1. I M Waiting 05:12 |
2. Theme For Bond 09:40 |
3. Creole 04:30 |
4. Sweet 2 04:04 |
5. Next Stories 07:29 |
6. I Could Have Done More 04:40 |
7. What Is This Thing Called Love 04:03 |
8. Few Days 06:40 |
9. Sabrina And Joseph 03:05
One doesn't come across many pianists who not only have a firm
command of the blues, bebop, ballads and beyond but also bring something
personal and original to the keyboard. Antonio Faraò who has
collaborated with Franco Ambrosetti, Richard Galliano, John Abercrombie,
Billy Cobham, Lee Konitz, Antonio Hart, Branford Marsalis, Joe Lovano
and Terri Lyne Carrington, among others, is arguably the leading
mainstream jazz pianist in Italy today. The reigning winner of the
Martial Solal Competition, Faraò is a leading member of Europe's
multifaceted jazz community and among the few instrumentalists from that
side of the Atlantic to have hung out and held his own in jam sessions
at Small's and other clubs on the challenging New York scene where he
earned the respect of his Afro-American peers there like the late Kenny
Kirkland.
For his third album on ENJA, "Next Stories," two days had been
set aside for taping and a third for mixing but Faraò and his cohorts
had quickly become a tightly knit unit that effortlessly put down ten
tracks in seven hours including a break for lunch. There were a few
false starts but otherwise the quartet nailed each tune the first time
around and did so with authority. Except for the Cole Porter song and
the pianist's tender rendition of John Williams's moving ballad "I Could
Have Done More" from his soundtrack for "Schindler's List," all the
songs were written by Faraò during the year leading up to the session.
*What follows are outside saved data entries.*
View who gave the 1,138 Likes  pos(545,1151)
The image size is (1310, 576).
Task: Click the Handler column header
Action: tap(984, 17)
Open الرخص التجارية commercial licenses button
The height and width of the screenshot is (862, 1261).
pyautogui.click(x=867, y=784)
In May 2000, American magazine Cadence commented Faraò's ENJA debut, "Black
Inside": "Faraò at times recalls McCoy Tyner and Herbie Hancock but
basically has his own advanced style.The pianist is particularly adept
at building up his solos, his technique is quite impressive and his
originals contain enough quality to hold one's interest throughout."
"Next Stories" is the latest chapter to chronicle the ongoing creative
saga of Antonio Faraò who started his adventures in jazz during the
mid-1980s as a teenage prodigy sitting in with the likes of Daniel
Humair and Steve Grossman at the Capolinea Jazz Club in Milan. Although
still in his mid-30s, the classically trained pianist who graduated with
honors from the Giuseppe Verdi Conservatory in Milan is a mature artist
today. (ENJA)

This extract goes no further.